[Opening Data listing section]

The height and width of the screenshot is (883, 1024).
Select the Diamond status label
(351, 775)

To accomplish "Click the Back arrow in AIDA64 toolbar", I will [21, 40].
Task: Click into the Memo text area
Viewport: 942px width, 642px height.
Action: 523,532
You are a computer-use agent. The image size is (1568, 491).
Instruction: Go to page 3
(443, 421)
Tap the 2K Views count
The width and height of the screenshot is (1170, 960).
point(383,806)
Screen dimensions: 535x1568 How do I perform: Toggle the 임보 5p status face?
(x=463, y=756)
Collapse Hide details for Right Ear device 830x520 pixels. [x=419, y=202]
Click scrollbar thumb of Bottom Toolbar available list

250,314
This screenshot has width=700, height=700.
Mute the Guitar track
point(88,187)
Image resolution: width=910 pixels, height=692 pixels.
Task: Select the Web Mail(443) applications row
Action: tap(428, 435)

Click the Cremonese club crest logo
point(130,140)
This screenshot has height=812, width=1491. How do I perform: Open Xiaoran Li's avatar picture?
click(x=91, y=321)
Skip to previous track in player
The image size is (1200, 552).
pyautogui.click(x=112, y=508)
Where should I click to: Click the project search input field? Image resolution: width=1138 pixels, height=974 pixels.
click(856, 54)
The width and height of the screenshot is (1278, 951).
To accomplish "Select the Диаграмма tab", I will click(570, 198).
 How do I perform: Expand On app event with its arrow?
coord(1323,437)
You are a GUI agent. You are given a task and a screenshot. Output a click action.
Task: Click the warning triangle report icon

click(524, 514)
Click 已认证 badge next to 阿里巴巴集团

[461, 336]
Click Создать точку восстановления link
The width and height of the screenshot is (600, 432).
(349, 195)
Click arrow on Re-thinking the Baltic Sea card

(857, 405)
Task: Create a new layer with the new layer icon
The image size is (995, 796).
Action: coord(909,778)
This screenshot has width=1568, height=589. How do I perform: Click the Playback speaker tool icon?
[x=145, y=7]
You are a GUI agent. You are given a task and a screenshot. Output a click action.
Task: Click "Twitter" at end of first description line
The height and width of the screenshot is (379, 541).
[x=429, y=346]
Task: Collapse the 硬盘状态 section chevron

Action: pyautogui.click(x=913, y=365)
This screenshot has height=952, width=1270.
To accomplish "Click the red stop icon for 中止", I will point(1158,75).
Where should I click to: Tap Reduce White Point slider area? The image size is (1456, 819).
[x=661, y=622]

[Closing Data listing section]

Goal of the exercise: In which lines of the records does the word "accomplish" appear? Copy each of them.

Solution to the problem:
To accomplish "Click the Back arrow in AIDA64 toolbar", I will [21, 40].
To accomplish "Select the Диаграмма tab", I will click(570, 198).
To accomplish "Click the red stop icon for 中止", I will point(1158,75).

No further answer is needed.